Sunday, August 10, 2008

Rejection

I received this email in June and am only just starting to get over the disappointment


Dear Rob,


I’m finalising my selections for Cordite 28: Secret Cities, and would like to publish your poems Flood and South From Belconnen, if they are still available …

Can you let me know as soon as you can? I’ll also need a bio (50 words) and a weblink (if you’ve got one) …

Thanks to the funding of the Australia Council, we offer payments to our Australian contributors.

We’re expecting the issue to go online at the beginning of July. I’ll be in touch with more details soon.

Warm regards,

david


You might say, 'What are you whinning about Rob? They want to publish Flood and South From Belconnen. They want a bio and they're going to pay you. You'll be rich and famous like all those other poets.'


And I would reply that would be true...for the author of Flood and South From Belconnen. Who isn't me. It's someone else.


I fired a rather hopeful email off to David advising that there seemed to be a bit of a mix up, but my poems were still very much available if they were what he wanted and he'd just gotten the names of the accepted pile mixed up. He replied fairly promptly and confirmed that there had indeed been a bit of a mix up and no, he didn't want my poems.


I know you have to have a thick skin and it's only my second rejection letter (from two submissions) and there's no need to go all Bernard Black on his arse blah blah blah. It's just that the raising of my hopes - nay, the befriending of them with an arm draped chumlike across their shoulders with an air of camararderie - before the inevitable brutal betrayal and beating from behind with a whiskey bottle and the stomp on the neck finale, was particularly cruel.


And then he advised it was due to ' a mix-up in numbers/ anonymous submission meltdown.' Right

a mixy-up meltdown, not a fuck-up on his part. Psshht, whatever girlfriend.


Incidentally, I read Flood and South. They're alright, if you're into that whole poetic poetry with no swearing, cruelty to animals or references to masterbation kind of thing.


I actually started the bio.


Sob.






3 Comments:

At August 12, 2008 at 12:22 AM , Blogger franzy said...

Buck up, chum. Rejection letters are like chin-ups, the more you get, the tougher you are.
Up to a point.

Anyway, everyone knows that poetry is the unmarriageable cousin to prose.
And your prose is the millionaire bachelor with a law degrade, a house in Aspen, a passion for charity work and simply oodles of spare time during the lonely nights spent perfecting its Thai cookery.
Seriously, my friend, keep writing poetry. It makes you happy and you know where you want it to appear. But, trust me on this, you have a talent for prose. Your writing is witty, concise and well-formed. I wasn't kidding when I said that I went back to the beginning of your ENTIRE blog to read every post.

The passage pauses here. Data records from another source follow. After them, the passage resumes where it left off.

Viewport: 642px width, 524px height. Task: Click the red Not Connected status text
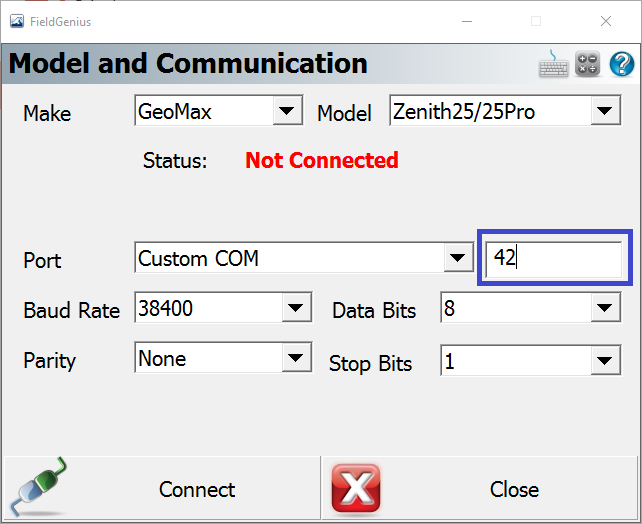(321, 160)
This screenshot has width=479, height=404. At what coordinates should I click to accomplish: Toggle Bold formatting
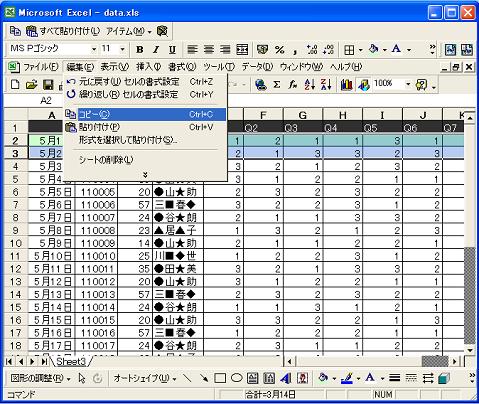[140, 50]
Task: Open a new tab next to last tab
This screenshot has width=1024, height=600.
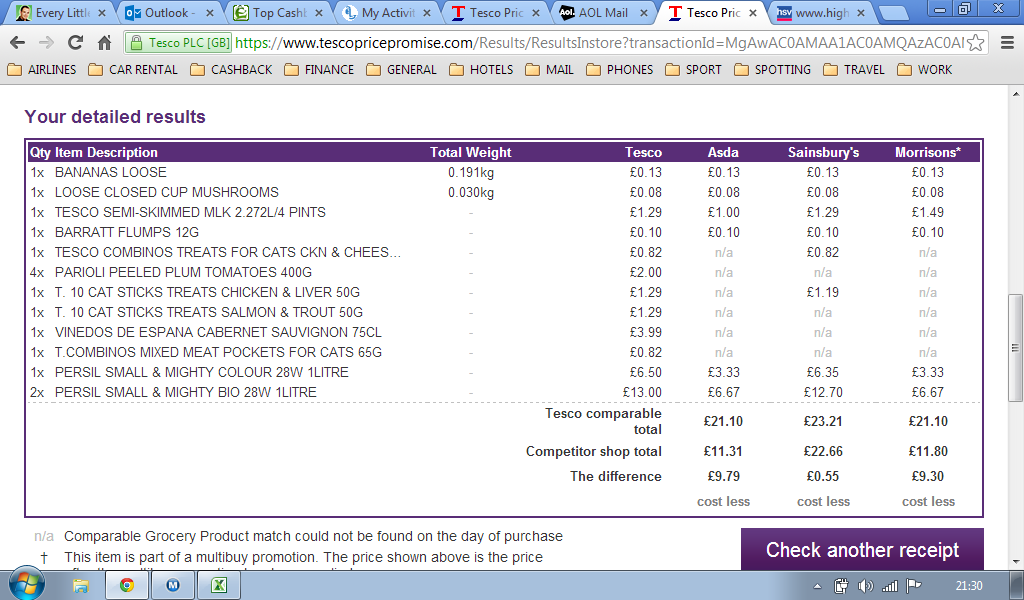Action: coord(893,13)
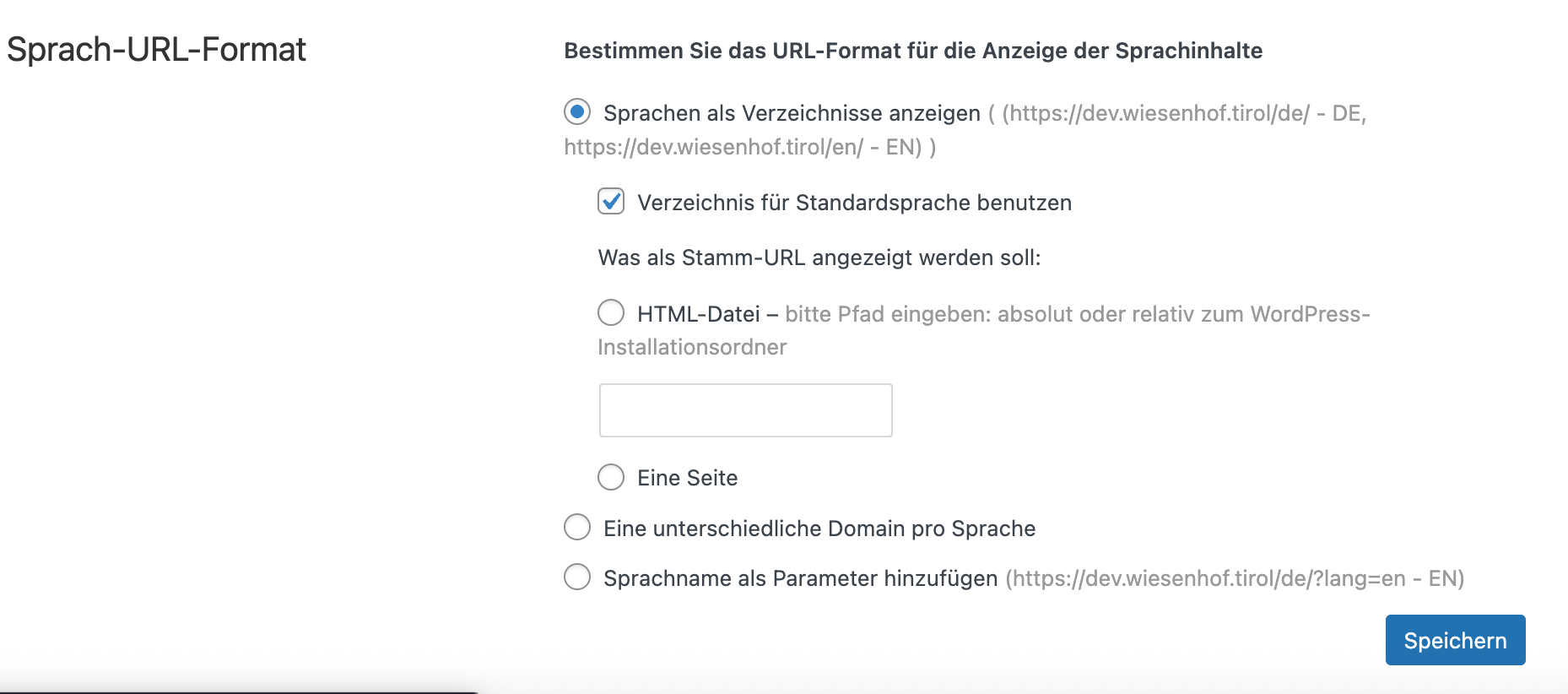
Task: Pick "Sprachname als Parameter hinzufügen" radio button
Action: [x=577, y=577]
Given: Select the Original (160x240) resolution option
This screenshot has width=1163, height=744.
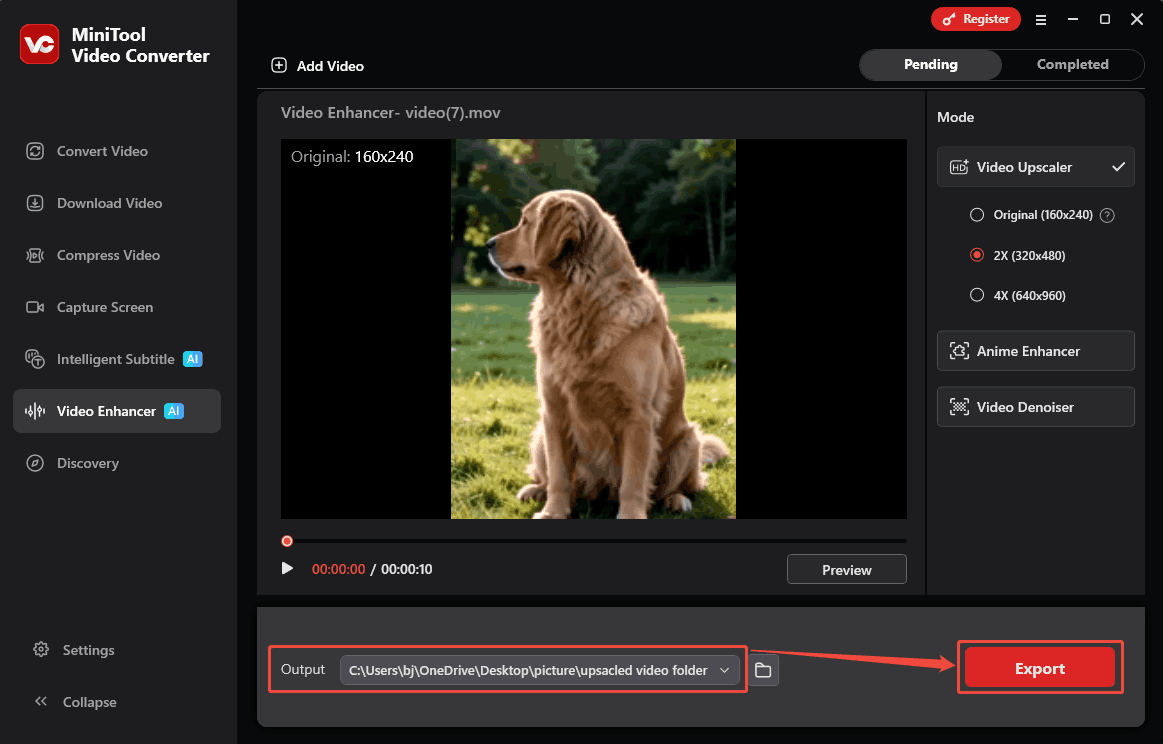Looking at the screenshot, I should 977,214.
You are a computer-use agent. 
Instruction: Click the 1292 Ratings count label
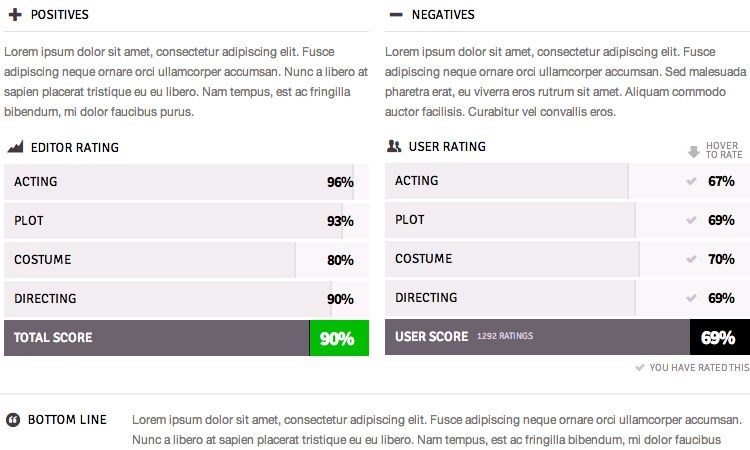(505, 337)
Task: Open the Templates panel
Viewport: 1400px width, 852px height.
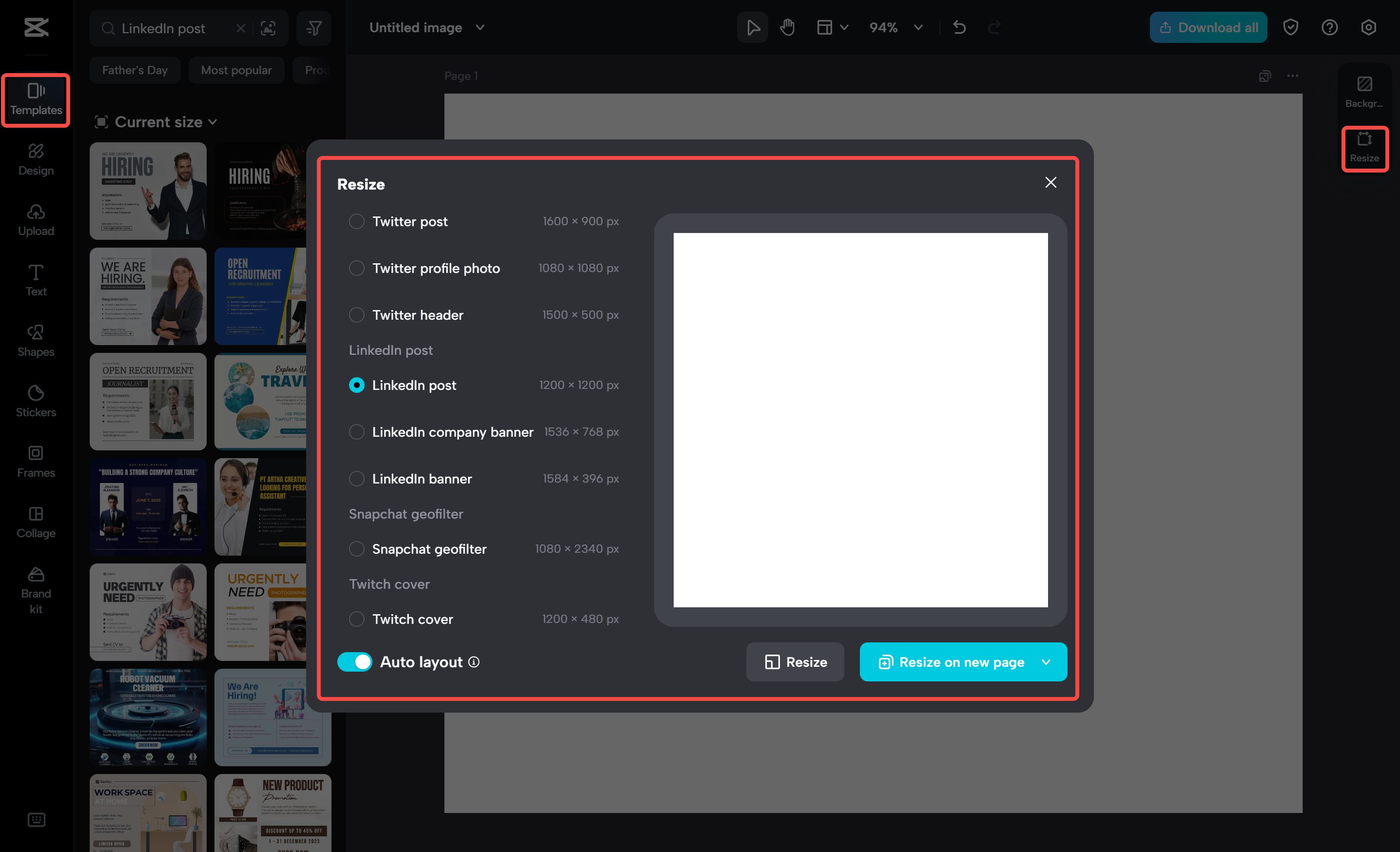Action: point(36,100)
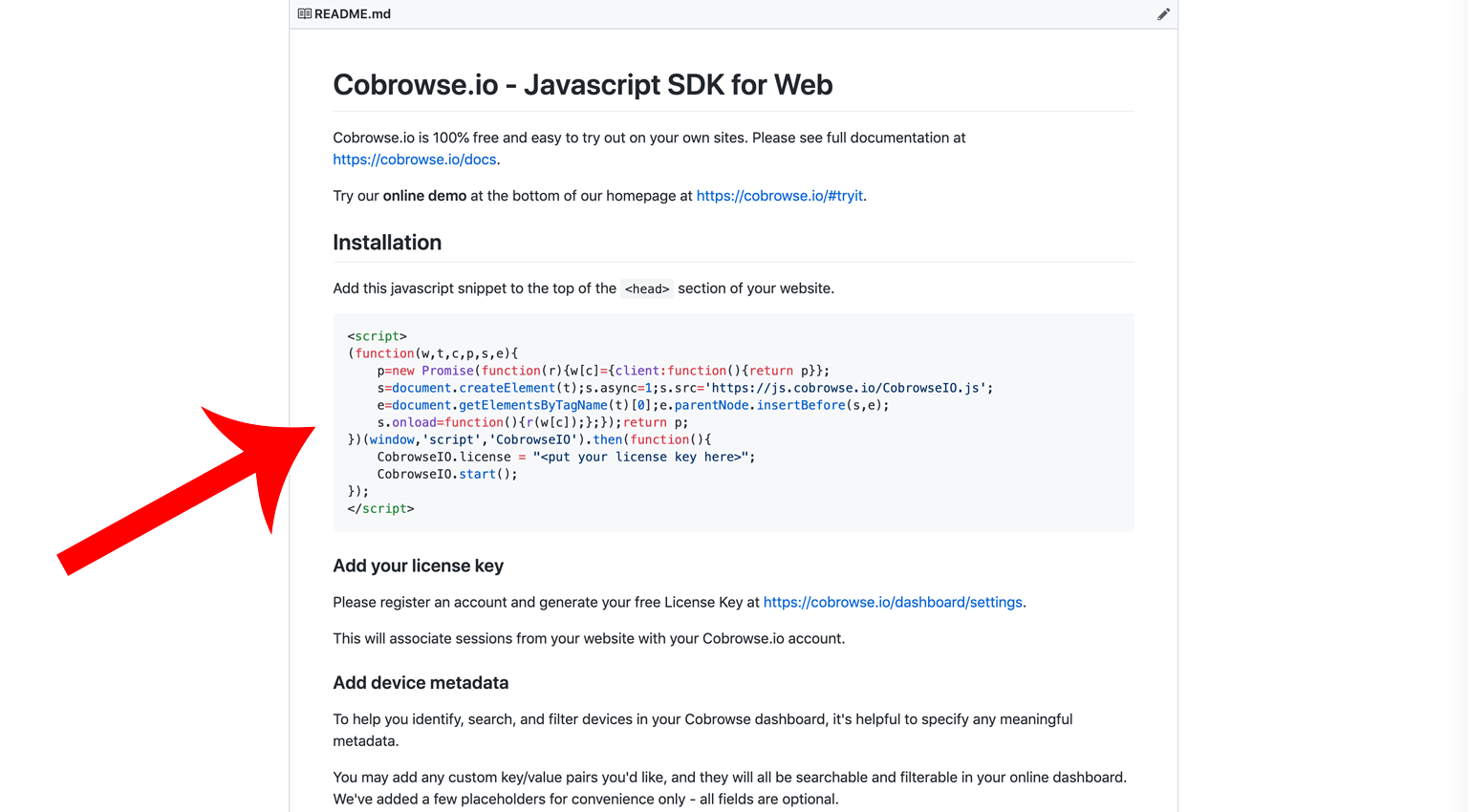This screenshot has height=812, width=1468.
Task: Click the <script> tag in the snippet
Action: pyautogui.click(x=376, y=335)
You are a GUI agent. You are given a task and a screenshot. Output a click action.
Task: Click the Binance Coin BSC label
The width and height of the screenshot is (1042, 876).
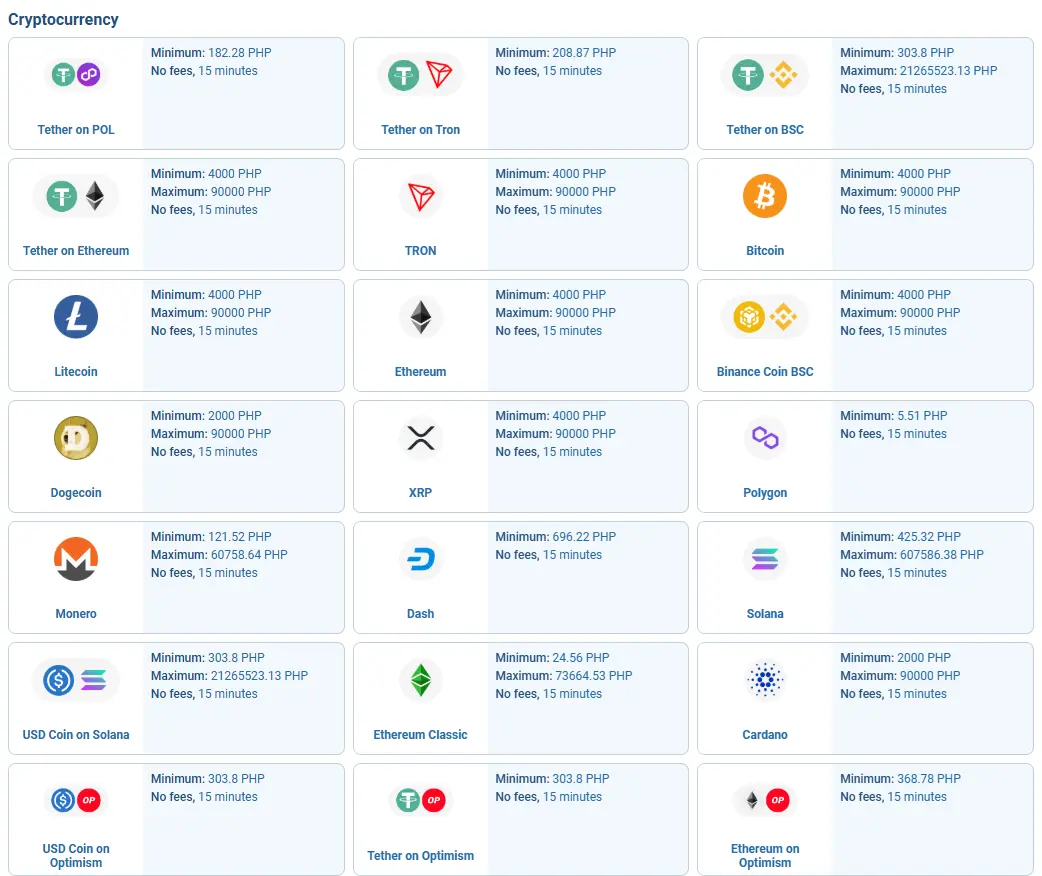765,372
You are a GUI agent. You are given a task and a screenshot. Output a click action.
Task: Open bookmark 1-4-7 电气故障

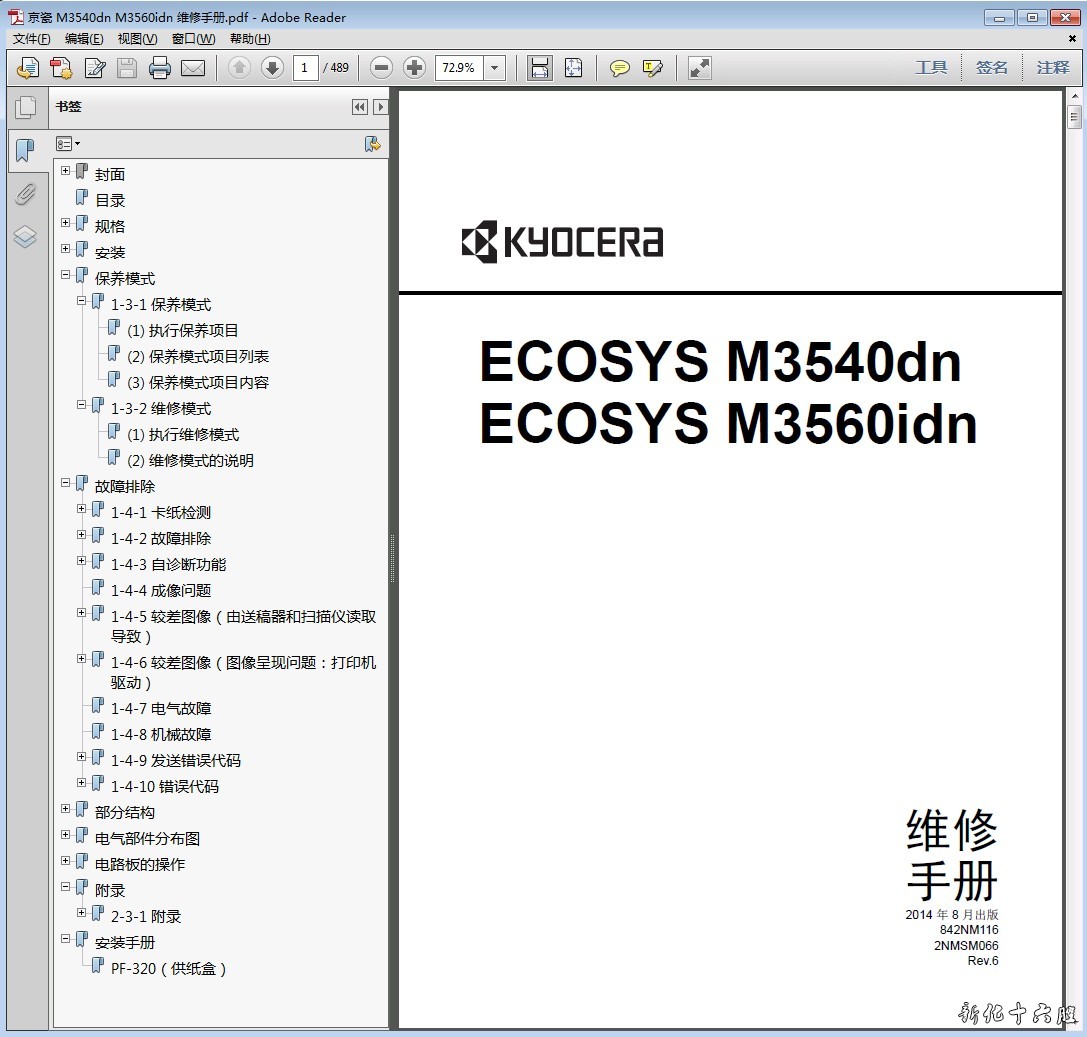click(161, 708)
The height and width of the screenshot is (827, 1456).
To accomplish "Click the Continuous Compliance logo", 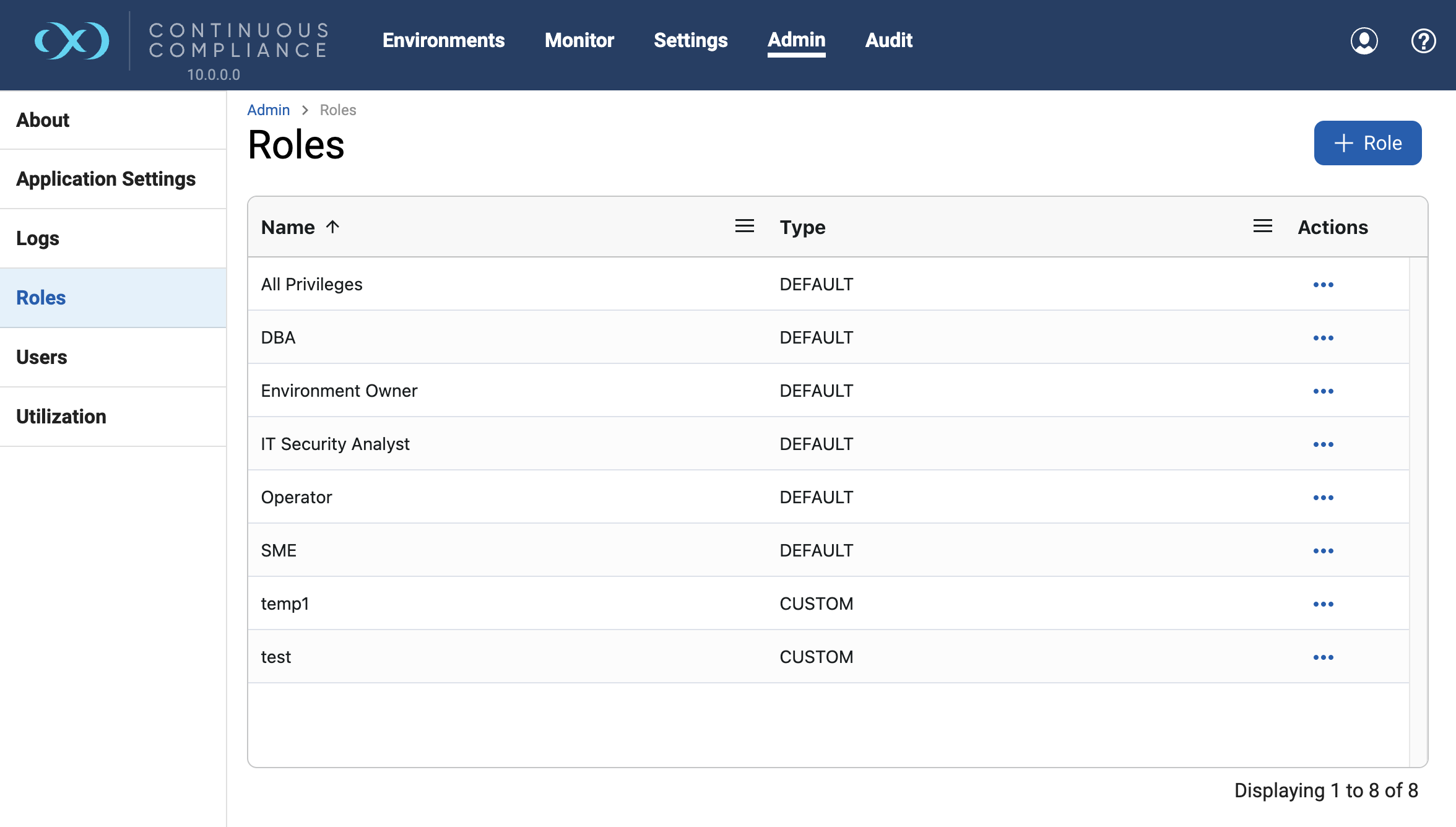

Your mission, should you chose to accept it: go and write a short novel about an awkward teenage boy with a quirky family who joins a mixed netball team in order to woo an unlikely girl. Throw in a dash of mystery and write it in YOUR VOICE. That's how you get published.
Go.
Let Knickers take care of the kiddies for the next six weeks. It's not like she had any other plans.
Go write.

 
At August 12, 2008 at 12:47 PM , Blogger Kath Lockett said...

I agree with Franzy. Every single word...

...and no, we're not married, by the way, or even met in person (come close a couple of times tho). We just both found you at the same time and think that you're a brilliantly funny writer.

Write something that'll appeal to the kids that you're going to teach.

 
At August 14, 2008 at 9:43 AM , Blogger squib said...

Please do help yourself to my rejection letter craft ideas Rob. A lovely kite perhaps?